What is needed:
Leaving out all pictures, transcribe exactly the lines between the line with "Task: Click the green 核心模块开发完成 Gantt bar" and the last line of the records below, both included.

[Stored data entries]
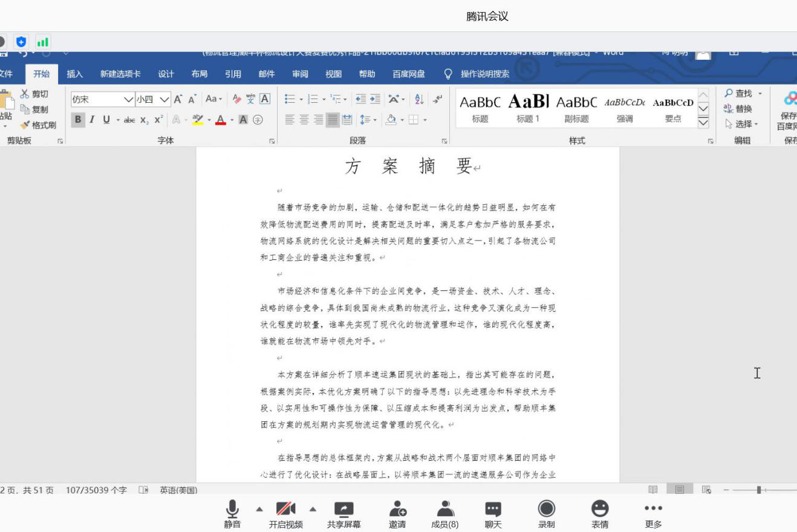This screenshot has width=797, height=532.
Task: Mute the microphone (静音)
Action: (232, 514)
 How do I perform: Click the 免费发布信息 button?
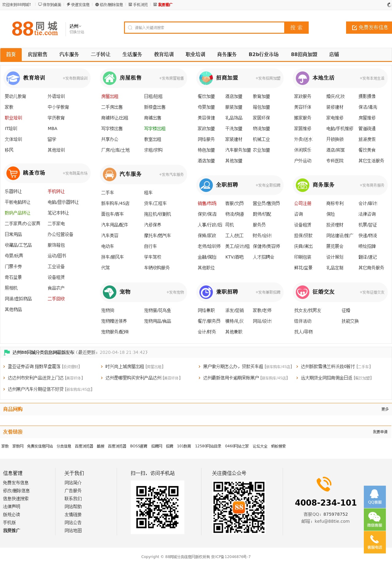(370, 28)
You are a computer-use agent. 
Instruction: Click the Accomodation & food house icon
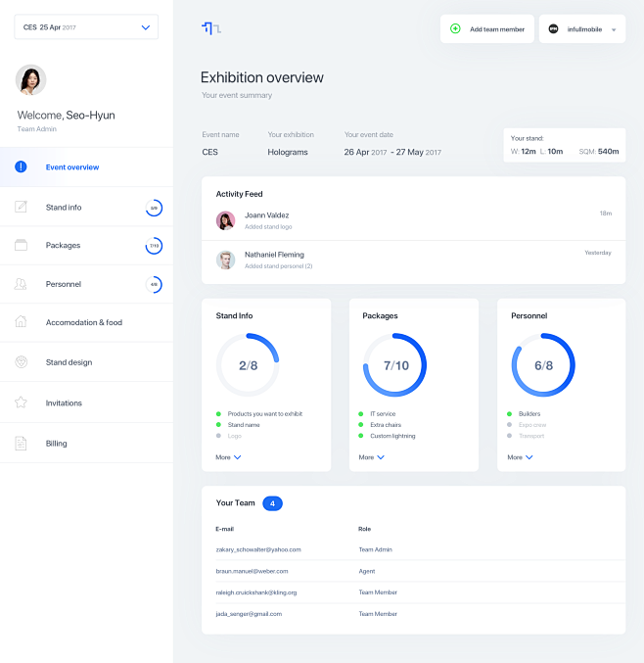point(21,322)
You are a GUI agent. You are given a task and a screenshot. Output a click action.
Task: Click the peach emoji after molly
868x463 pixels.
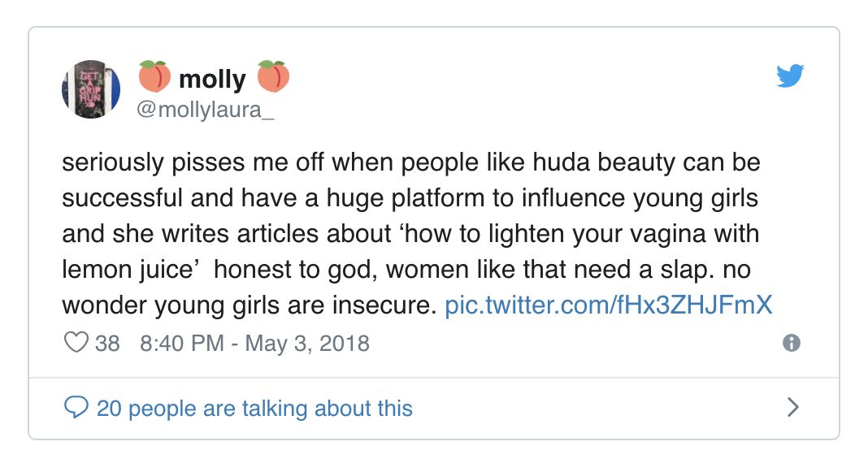click(273, 78)
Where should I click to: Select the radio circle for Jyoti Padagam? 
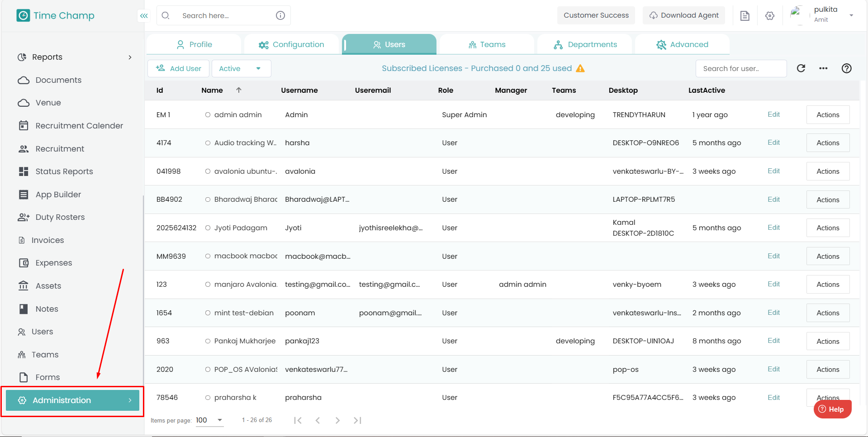208,228

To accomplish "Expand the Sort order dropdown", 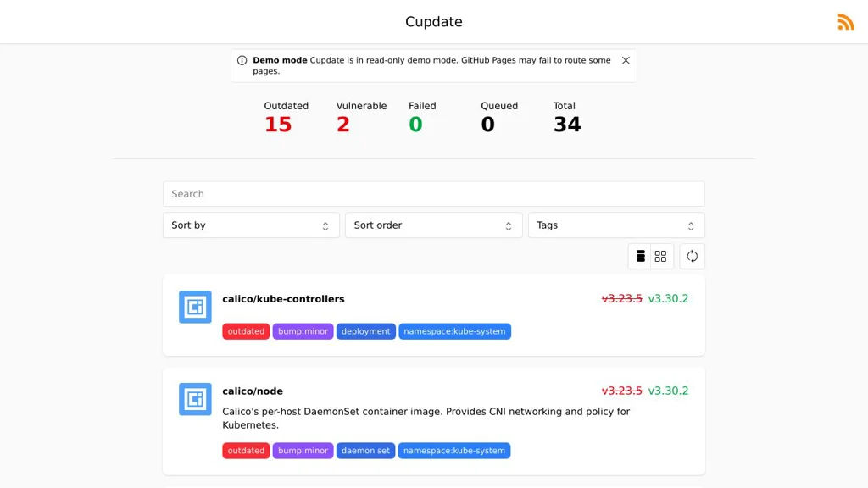I will [x=433, y=225].
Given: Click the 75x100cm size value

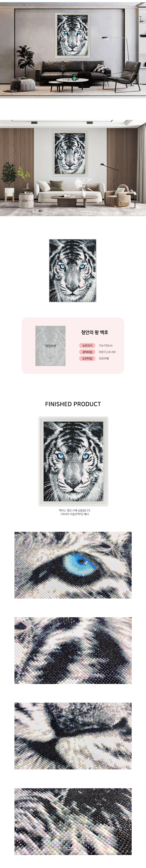Looking at the screenshot, I should coord(106,345).

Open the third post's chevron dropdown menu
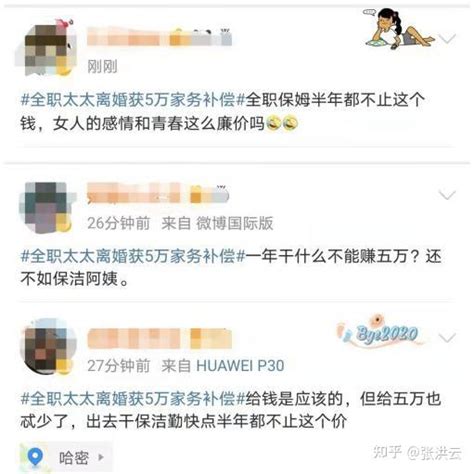point(447,338)
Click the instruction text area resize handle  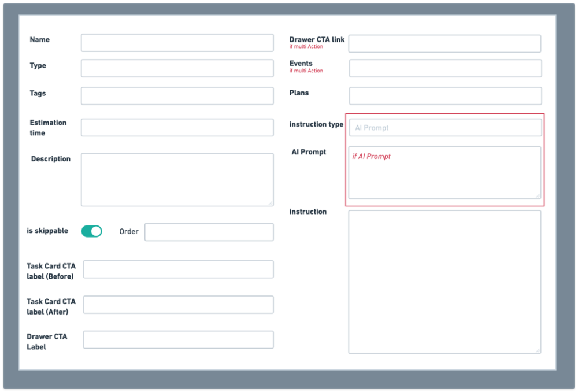538,350
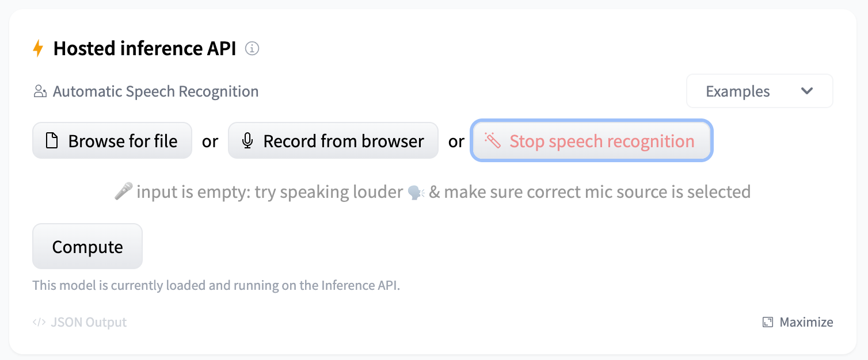
Task: Click the JSON Output code icon
Action: (38, 322)
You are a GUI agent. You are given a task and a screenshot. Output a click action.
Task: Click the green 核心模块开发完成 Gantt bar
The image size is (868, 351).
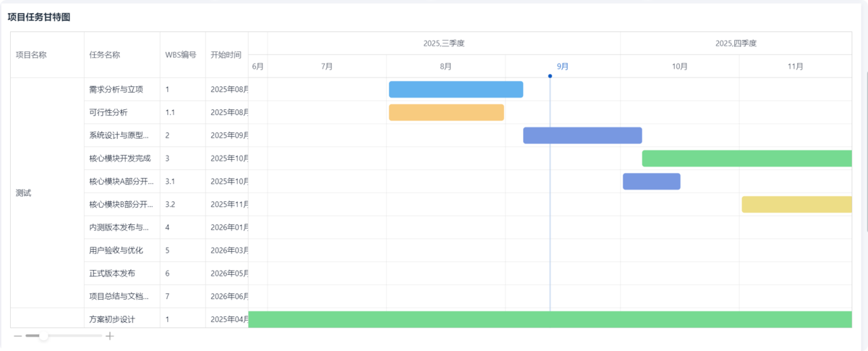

Solution for this problem:
Task: Click the green 核心模块开发完成 Gantt bar
The image size is (868, 351).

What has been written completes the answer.